今年3月の高松宮記念を制したファインニードル今年3月の高松宮記念を制したファインニードル 同馬は2歳時の2015年9月にデビュー。同年11月の3戦目(京都・芝1400m)で初勝利を挙げると、徐々に力をつけて3歳5月に2勝目、10月に3勝目、4歳2月に4勝目、6月に5勝目を挙げる。そして4歳9月のGIIセントウルS(阪神・芝1200m)の6勝目で重賞初制覇を飾った。

 昨年のスプリンターズSは6番人気で12着と敗れたが、今年に入ってGIIIシルクロードS(京都・芝1200m)を勝利し、GI高松宮記念(中京・芝1200m)でGI初制覇。
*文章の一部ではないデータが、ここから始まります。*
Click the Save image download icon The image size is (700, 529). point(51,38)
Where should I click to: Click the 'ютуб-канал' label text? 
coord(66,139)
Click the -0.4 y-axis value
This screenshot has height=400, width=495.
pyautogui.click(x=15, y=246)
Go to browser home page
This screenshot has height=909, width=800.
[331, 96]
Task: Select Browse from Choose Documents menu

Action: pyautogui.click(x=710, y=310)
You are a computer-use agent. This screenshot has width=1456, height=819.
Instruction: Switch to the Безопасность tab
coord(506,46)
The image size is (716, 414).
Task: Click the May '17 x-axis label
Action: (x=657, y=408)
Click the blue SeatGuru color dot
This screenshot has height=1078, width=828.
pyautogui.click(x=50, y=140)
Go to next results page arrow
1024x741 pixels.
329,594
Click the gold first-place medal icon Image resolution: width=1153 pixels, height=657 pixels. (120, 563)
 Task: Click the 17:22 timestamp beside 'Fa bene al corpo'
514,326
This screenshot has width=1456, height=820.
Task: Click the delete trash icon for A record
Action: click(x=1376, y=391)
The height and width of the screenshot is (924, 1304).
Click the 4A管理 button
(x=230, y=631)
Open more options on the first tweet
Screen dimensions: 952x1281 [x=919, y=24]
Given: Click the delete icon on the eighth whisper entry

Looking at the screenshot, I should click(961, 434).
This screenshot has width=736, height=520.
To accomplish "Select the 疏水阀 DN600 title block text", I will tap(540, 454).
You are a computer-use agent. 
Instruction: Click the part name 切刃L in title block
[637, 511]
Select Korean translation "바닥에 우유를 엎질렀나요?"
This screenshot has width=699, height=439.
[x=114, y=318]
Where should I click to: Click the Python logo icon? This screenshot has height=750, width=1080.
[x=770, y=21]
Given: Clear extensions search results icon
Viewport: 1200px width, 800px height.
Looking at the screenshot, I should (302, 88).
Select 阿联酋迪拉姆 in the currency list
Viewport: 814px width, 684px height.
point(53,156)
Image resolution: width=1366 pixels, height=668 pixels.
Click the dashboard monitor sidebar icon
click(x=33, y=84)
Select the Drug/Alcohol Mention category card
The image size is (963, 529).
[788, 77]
香港に遠征したチェアマンズスプリント(シャティン・芝1200m)でも4着と健闘し、前走のセントウルSで連覇を果たしてスプリンターズSに臨む。

 昨年は12着に敗れていることから、コース適性に疑問を持つ人もいるかもしれないが、昨年はスタートでゴチャついたため行きっぷりが悪く、流れに乗れなかったのが敗因。5月から6戦目での出走と、使い詰めのローテーションも楽ではなかった。昨年2月には同じ中山・芝1200mのアクアマリンSを勝利しているように、コースに不安はない。

 十分な実績と実力を積み上げた今年は、春のチェアマンズスプリントから約4カ月の休養をとって臨んだ前走のセントウルSを、余裕を持たせた状態で快勝。初の58キロの斤量も苦にせず、これまで勝利のなかった重馬場もアッサリ克服した。レースぶりも好位から抜け出す安定感抜群の走りを見せているだけに、不安点はほとんどないと言っていいだろう。